**Try it:**
To complete the exercise, repeat every record exactly as it stands.
*** Records supplied ***
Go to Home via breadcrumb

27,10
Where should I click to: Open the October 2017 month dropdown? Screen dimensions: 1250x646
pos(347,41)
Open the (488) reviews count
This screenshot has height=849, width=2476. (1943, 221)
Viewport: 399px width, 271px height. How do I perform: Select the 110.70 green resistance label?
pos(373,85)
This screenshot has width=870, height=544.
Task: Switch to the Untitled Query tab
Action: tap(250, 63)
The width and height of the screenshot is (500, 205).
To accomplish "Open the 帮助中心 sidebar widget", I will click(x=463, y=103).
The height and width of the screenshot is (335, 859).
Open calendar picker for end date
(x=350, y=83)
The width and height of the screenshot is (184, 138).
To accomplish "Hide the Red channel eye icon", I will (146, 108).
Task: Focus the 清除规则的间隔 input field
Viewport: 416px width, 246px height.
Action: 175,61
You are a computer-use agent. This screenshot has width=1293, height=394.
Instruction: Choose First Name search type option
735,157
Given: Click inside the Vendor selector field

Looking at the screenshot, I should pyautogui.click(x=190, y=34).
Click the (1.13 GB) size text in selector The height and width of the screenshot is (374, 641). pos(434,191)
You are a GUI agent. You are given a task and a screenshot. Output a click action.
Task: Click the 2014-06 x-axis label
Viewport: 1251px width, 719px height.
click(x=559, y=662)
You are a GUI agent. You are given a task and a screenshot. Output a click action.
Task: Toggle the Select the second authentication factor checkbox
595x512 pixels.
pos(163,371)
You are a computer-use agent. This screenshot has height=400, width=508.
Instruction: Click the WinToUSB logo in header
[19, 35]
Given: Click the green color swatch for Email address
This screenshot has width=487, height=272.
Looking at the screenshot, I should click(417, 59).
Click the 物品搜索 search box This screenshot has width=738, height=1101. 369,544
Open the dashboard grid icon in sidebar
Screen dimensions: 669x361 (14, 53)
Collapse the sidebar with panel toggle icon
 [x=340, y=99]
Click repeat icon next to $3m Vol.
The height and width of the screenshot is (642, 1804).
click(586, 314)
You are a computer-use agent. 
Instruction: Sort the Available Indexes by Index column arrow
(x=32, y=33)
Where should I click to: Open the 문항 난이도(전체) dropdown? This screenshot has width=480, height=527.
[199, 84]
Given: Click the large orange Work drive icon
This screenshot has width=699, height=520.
***
**Written solution:**
Go to Home via breadcrumb

27,10
Where should I click to: Open the October 2017 month dropdown? Screen dimensions: 1250x646
pos(347,41)
Open the (488) reviews count
This screenshot has height=849, width=2476. (1943, 221)
Viewport: 399px width, 271px height. How do I perform: Select the 110.70 green resistance label?
pos(373,85)
This screenshot has width=870, height=544.
Task: Switch to the Untitled Query tab
Action: tap(250, 63)
The width and height of the screenshot is (500, 205).
To accomplish "Open the 帮助中心 sidebar widget", I will click(x=463, y=103).
The height and width of the screenshot is (335, 859).
Open calendar picker for end date
(x=350, y=83)
The width and height of the screenshot is (184, 138).
To accomplish "Hide the Red channel eye icon", I will (146, 108).
Task: Focus the 清除规则的间隔 input field
Viewport: 416px width, 246px height.
Action: 175,61
You are a computer-use agent. This screenshot has width=1293, height=394.
Instruction: Choose First Name search type option
735,157
Given: Click inside the Vendor selector field

Looking at the screenshot, I should pyautogui.click(x=190, y=34).
Click the (1.13 GB) size text in selector The height and width of the screenshot is (374, 641). pos(434,191)
You are a GUI agent. You are given a task and a screenshot. Output a click action.
Task: Click the 2014-06 x-axis label
Viewport: 1251px width, 719px height.
click(x=559, y=662)
You are a GUI agent. You are given a task and a screenshot. Output a click action.
Task: Toggle the Select the second authentication factor checkbox
595x512 pixels.
pos(163,371)
You are a computer-use agent. This screenshot has height=400, width=508.
Instruction: Click the WinToUSB logo in header
[19, 35]
Given: Click the green color swatch for Email address
This screenshot has width=487, height=272.
Looking at the screenshot, I should click(417, 59).
Click the 物品搜索 search box This screenshot has width=738, height=1101. 369,544
Open the dashboard grid icon in sidebar
Screen dimensions: 669x361 (14, 53)
Collapse the sidebar with panel toggle icon
 [x=340, y=99]
Click repeat icon next to $3m Vol.
The height and width of the screenshot is (642, 1804).
click(586, 314)
You are a computer-use agent. 
Instruction: Sort the Available Indexes by Index column arrow
(x=32, y=33)
Where should I click to: Open the 문항 난이도(전체) dropdown? This screenshot has width=480, height=527.
[199, 84]
Given: Click the large orange Work drive icon
This screenshot has width=699, height=520.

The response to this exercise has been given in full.